One Eck of a collapse
Survival is rarely more shameful. A goal up, at home and against ten men, Aston Villa ended up clinging on for the draw that nudged them over the finishing line. Officially the worst season at home in their 124-league history brought a mere four victories and concluded with the Villa Park faithful adapting the lyrics of long-time favourite chant "Paul McGrath, My Lord" to "Sack McLeish, My Lord".

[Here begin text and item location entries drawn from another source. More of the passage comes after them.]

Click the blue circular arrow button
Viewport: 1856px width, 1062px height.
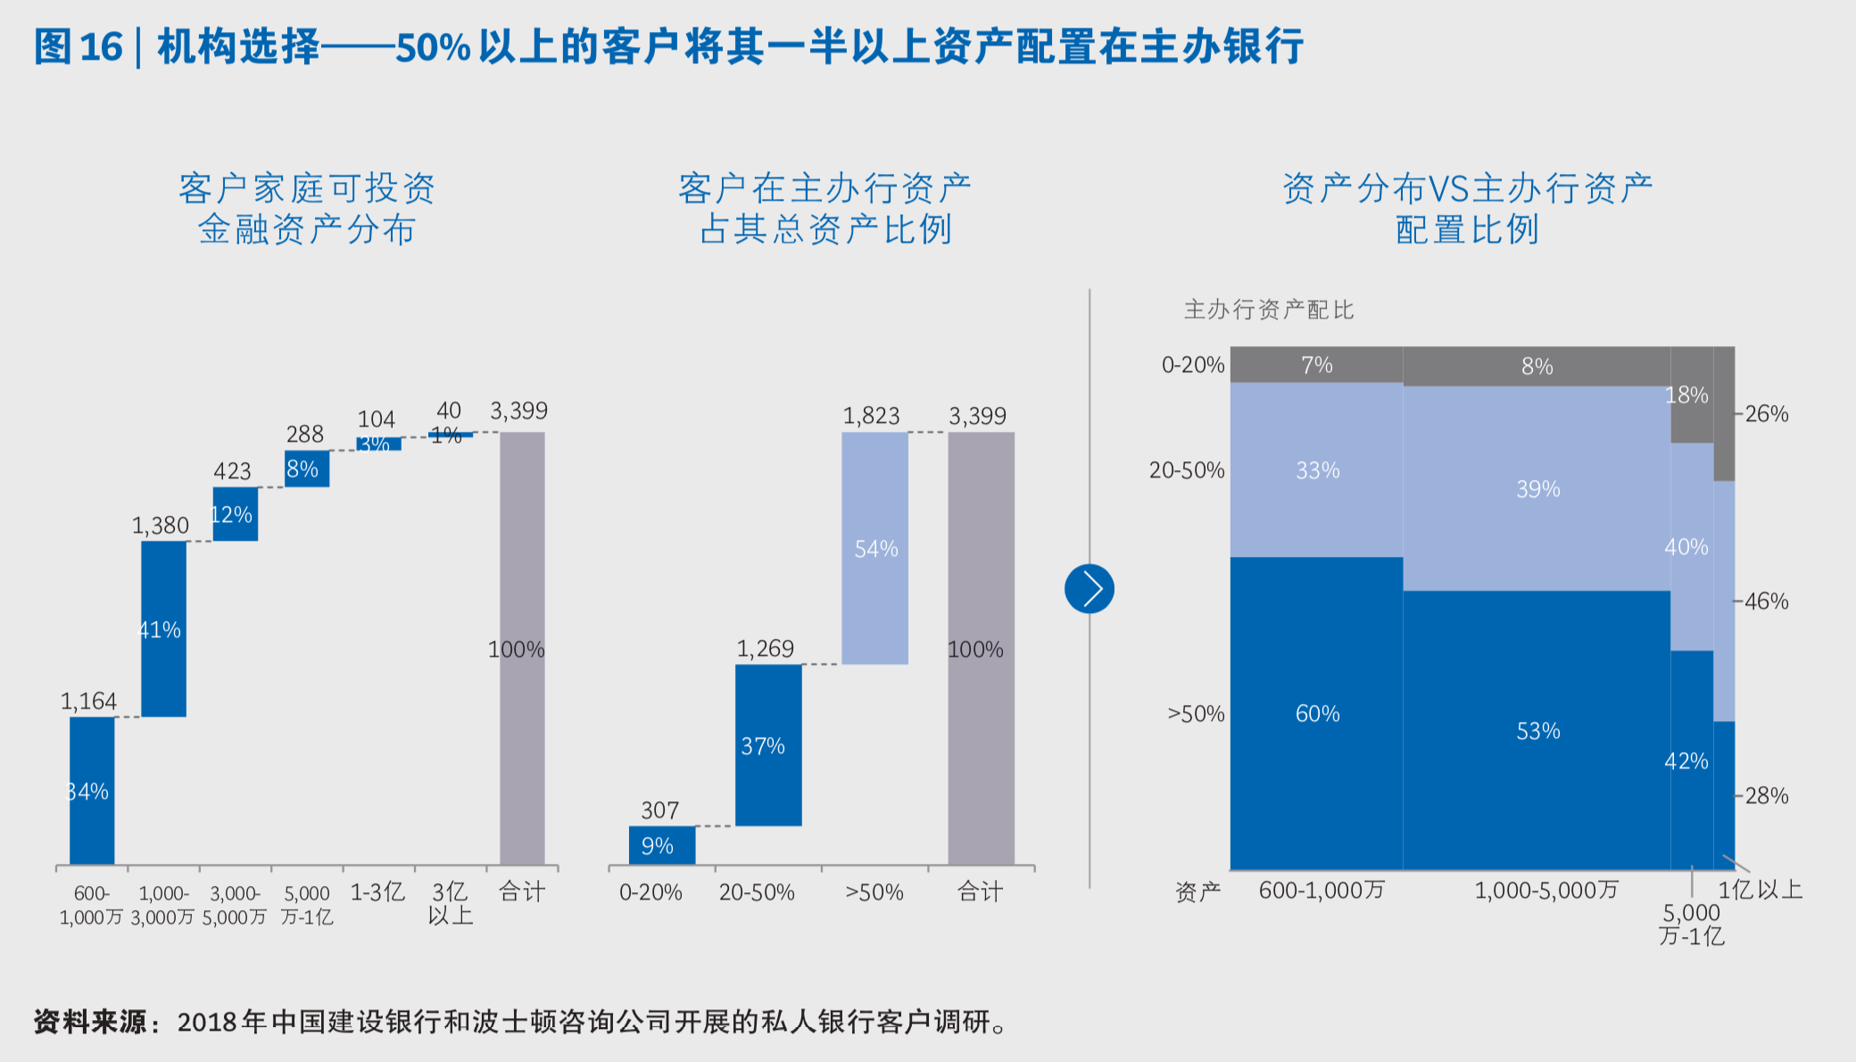(x=1090, y=589)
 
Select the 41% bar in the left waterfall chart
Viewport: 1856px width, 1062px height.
(x=163, y=628)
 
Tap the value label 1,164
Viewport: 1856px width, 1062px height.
(x=88, y=701)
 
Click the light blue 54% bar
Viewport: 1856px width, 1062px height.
(x=874, y=548)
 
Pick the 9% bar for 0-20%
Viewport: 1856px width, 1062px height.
(x=661, y=845)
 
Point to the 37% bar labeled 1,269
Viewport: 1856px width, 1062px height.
(x=767, y=745)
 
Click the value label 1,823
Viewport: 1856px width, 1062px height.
(x=871, y=416)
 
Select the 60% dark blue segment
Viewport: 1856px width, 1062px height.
(x=1316, y=713)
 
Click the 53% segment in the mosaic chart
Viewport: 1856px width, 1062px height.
(x=1537, y=730)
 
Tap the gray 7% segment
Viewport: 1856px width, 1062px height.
(x=1316, y=365)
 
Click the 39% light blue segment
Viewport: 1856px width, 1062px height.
(x=1537, y=488)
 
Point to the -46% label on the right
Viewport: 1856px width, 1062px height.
(x=1765, y=602)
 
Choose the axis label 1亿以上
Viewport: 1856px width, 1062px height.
(x=1760, y=890)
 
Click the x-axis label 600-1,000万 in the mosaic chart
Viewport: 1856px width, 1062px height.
(x=1322, y=890)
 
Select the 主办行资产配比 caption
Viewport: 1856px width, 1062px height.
(x=1268, y=310)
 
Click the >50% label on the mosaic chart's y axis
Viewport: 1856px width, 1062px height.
(x=1196, y=714)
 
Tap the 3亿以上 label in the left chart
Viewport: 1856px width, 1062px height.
(x=450, y=903)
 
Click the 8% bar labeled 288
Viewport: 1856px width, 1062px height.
(x=307, y=469)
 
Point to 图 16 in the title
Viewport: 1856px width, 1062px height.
(x=79, y=46)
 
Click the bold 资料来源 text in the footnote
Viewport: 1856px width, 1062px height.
(x=89, y=1022)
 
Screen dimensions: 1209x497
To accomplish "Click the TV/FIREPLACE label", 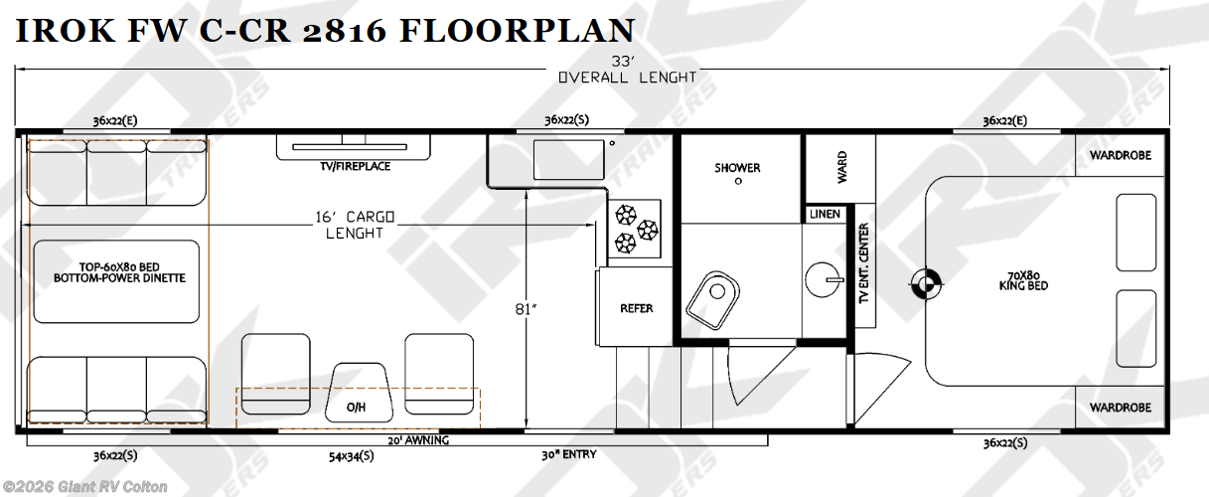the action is coord(355,166).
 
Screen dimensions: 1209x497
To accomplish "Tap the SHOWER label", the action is coord(737,168).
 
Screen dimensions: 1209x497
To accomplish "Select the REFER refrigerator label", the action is coord(637,308).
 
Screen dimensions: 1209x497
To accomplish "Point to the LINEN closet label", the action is coord(825,215).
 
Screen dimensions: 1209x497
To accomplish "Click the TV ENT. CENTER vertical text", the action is coord(863,263).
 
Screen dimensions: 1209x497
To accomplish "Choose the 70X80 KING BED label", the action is coord(1023,281).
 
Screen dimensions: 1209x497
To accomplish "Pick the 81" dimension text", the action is coord(526,309).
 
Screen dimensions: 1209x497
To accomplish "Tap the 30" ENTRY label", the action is coord(569,455).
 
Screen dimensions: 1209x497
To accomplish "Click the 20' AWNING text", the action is coord(418,440).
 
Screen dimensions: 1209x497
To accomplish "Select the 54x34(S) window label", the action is coord(352,456).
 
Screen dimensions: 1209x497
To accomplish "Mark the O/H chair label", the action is coord(357,408).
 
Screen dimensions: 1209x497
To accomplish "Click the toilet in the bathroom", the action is coord(712,300).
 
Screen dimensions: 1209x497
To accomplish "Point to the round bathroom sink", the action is coord(824,280).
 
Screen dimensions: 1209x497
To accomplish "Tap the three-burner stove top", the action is coord(635,229).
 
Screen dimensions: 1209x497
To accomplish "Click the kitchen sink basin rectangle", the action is coord(569,160).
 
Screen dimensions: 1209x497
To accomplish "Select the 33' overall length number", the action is coord(623,62).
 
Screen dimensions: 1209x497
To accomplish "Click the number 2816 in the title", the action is coord(345,30).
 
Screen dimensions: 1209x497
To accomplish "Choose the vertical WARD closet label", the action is coord(842,167).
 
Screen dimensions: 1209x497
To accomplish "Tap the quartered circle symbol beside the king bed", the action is coord(926,283).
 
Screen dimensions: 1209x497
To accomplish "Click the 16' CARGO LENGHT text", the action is coord(355,225).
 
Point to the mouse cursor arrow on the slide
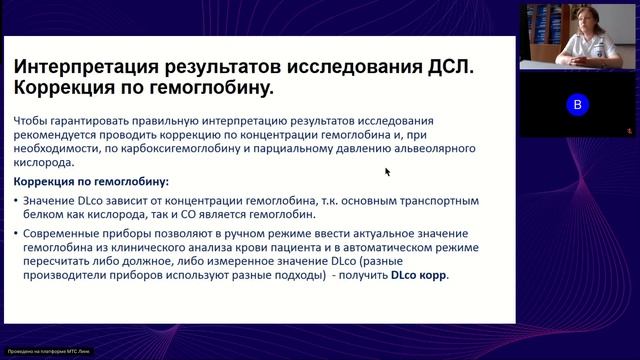point(387,171)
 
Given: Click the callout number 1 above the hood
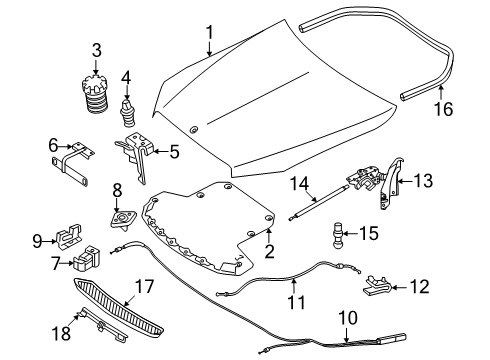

And then, just to add to the sense of irritation, Alex McLeish said that he expects to remain in charge in next season. That would be a recipe for mediocrity. It is not merely the fact that Villa have a solitary victory in their last 15 games that ought to render his position untenable. It is certainly not the oft-mentioned reality that he used to manage Birmingham, even if that hardly helps his case. It is the combination of his record, his footballing ethos and Villa's unacceptably bad season.
Unflattering statistics abound, but consider this one: Steve Kean, perhaps the most hated manager in recent history, has won 22% of his Premier League games. In the last two seasons, McLeish has won only 20% of his, despite having superior players for much of that time. Admittedly, the latter has an unparalleled commitment to drawing football - while only 15 of 75 matches have ended positively, a further 32 have finished level - but parity is not the purpose of football.
Stalemates should never be the objective, but Villa's most common scoreline this season is 0-0. Much as McLeish objects to the suggestions he is defensive, the numbers tell their own tale. In his last 113 league games, whether with Birmingham or Villa, his sides have scored 112 goals. Such a large sample size cannot be explained by misfortune or a few missed chances, especially when Villa have had the second fewest number of shots on target in the Premier League.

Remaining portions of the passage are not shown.